Aspergillus cinsine bağlı bazı türler:

  1. Aspergillus caesiellus
  2. Aspergillus candidus
  3. Aspergillus carneus
  4. Aspergillus clavatus
  5. Aspergillus deflectus
  6. Aspergillus flavus
  7. Aspergillus fumigatus
  8. Aspergillus glaucus
  9. Aspergillus nidulans
  10. Aspergillus niger
  11. Aspergillus ochraceus
  12. Aspergillus oryzae
  13. Aspergillus parasiticus
  14. Aspergillus penicilloides
  15. Aspergillus restrictus
  16. Aspergillus sojae
  17. Aspergillus sydowi
  18. Aspergillus terreus
  19. Aspergillus ustus
  20. Aspergillus versicolor

Büyüme ve dağılımı

Aspergillus türleri aerobiktirler ve bol oksijenli hemen her ortamda rastlanırlar, yüzeyde küf olarak büyürler. Mantarlar genelde bol karbonlu yüzeylerde, glikoz gibi monosakkaritler ile büyümelerine karşın, Aspergillus amilaz enzimleri salgıladığı için nişasta gibi polisakkaritleri de kullanabilir. Bu yüzden Aspergillus türleri ekmek ve patates gibi nişastalı yiyeceklerin bozulmalarında sıkça görülür, ayrıca çoğu bitki ve ağaç üzerinde de büyürler.

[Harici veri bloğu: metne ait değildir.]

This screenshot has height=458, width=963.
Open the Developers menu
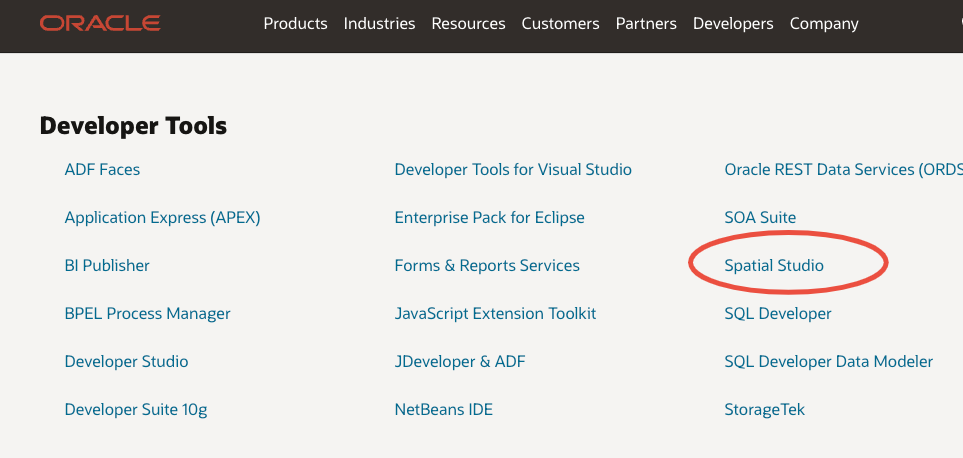[733, 23]
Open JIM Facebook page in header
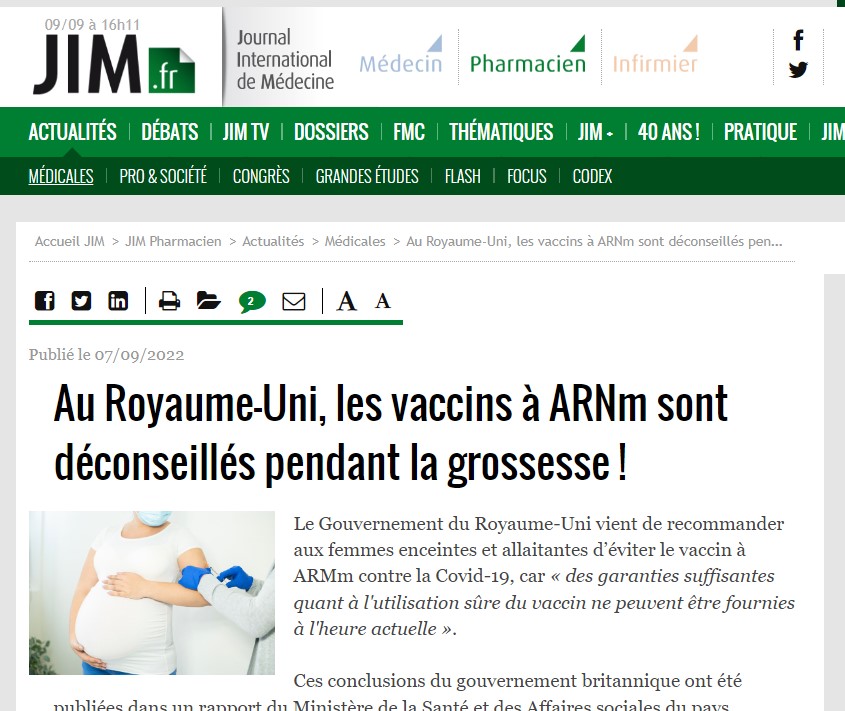Image resolution: width=845 pixels, height=711 pixels. pyautogui.click(x=798, y=40)
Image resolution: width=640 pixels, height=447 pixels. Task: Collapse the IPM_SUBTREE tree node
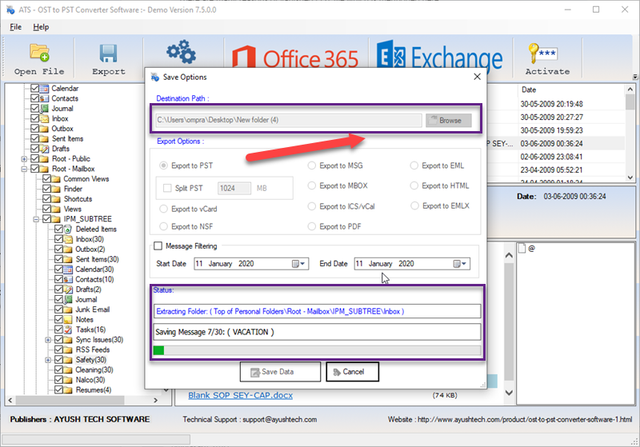coord(35,219)
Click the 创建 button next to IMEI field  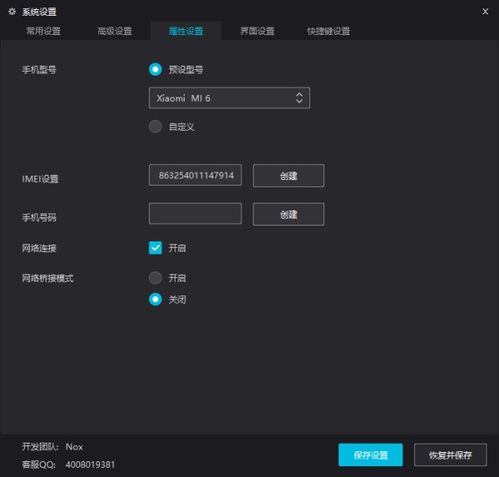click(x=288, y=176)
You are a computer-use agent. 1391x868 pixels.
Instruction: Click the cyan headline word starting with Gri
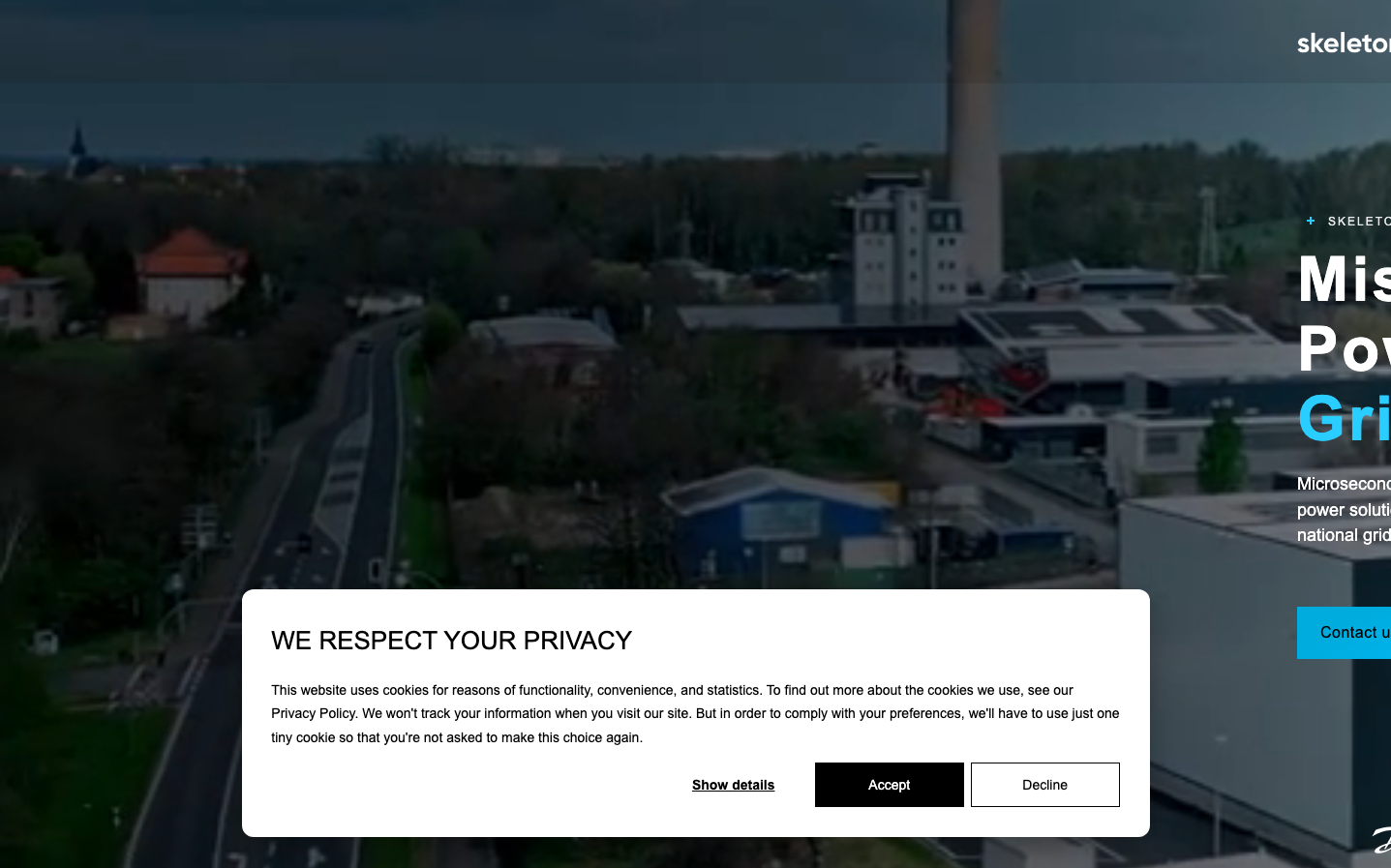[1344, 418]
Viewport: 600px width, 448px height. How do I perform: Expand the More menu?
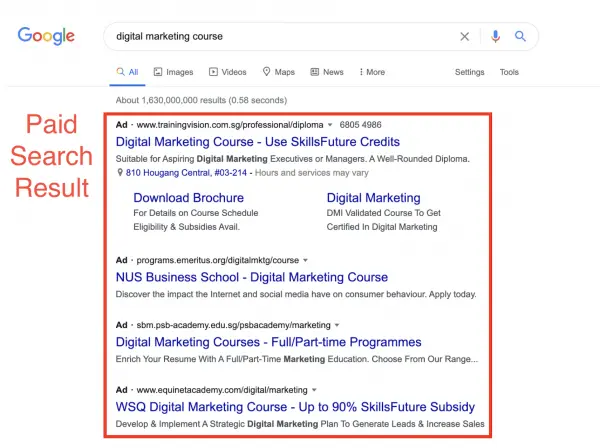(372, 72)
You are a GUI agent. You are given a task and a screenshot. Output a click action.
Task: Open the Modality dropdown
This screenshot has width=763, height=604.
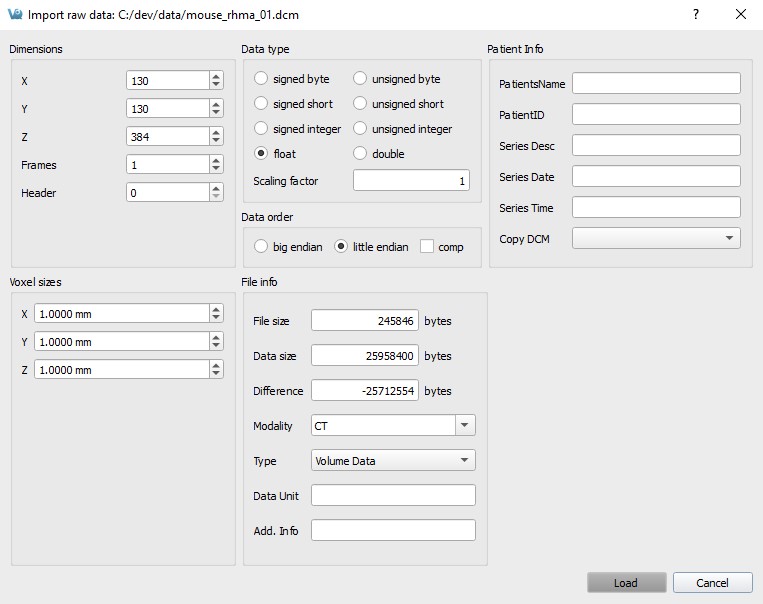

Glikoz, früktoz, maltoz ve nişasta gibi karbon kaynakları ile büyüyebilmelerinin yanı sıra çoğu Aspergillus türü besin maddelerinin çok düşük konsantrasyonda olduğu veya başka organizmaların kullanmadığı besin kaynaklarının olduğu ortamlarda da büyüme yeteneğine sahiptir. Bunun başlıca örneği olan A. niger, nemli duvarlar üzerinde büyür, banyolardaki küfü oluşturur.

Ticari önemi

Aspergillus türleri, hem birincil hem ikincil metabolitlerin üretimi nedeniyle ticari önemi en büyük olan mantar türü sayılabilir. A. niger'in en önemli kullanımı sitrik asit üretimidir; bu organizma dünya çapındaki üretiminin %99'u olan yılda 4,5 milyon ton sitrik asitten sorumludur. A. niger ayrıca hem kendisine hem başka organizmalara ait enzimlerin üretimi için kullanılır, bunlara örnek glikoz oksidaz ve tavuk yumurta lizozimidir. Bu kullanımlarda kültür katı yüzey üzerinde değil (ancak Japonya'da bu hâlâ yapılır), sıvı ortam içinde, biyoreaktörde büyütülür. Bu sayede büyümeyle ilgili en önemli parametreler ince bir şekilde kontrol edilebilir. Ayrıca elde edilmek istenen kimyasalı veya enzimi kültür ortamından ayrıştırmak çok daha kolay olduğu için bu yöntem daha ekonomiktir.

Araştırma

A. nidulans bir araştırma organizması olarak uzun yıllardır kullanılmaktadır. Onun ve A. fumigatus, A. oryzae ve A. niger gibi çeşitli Aspergillus türlerinin genom dizinleri yakın yıllarda çözülmüştür.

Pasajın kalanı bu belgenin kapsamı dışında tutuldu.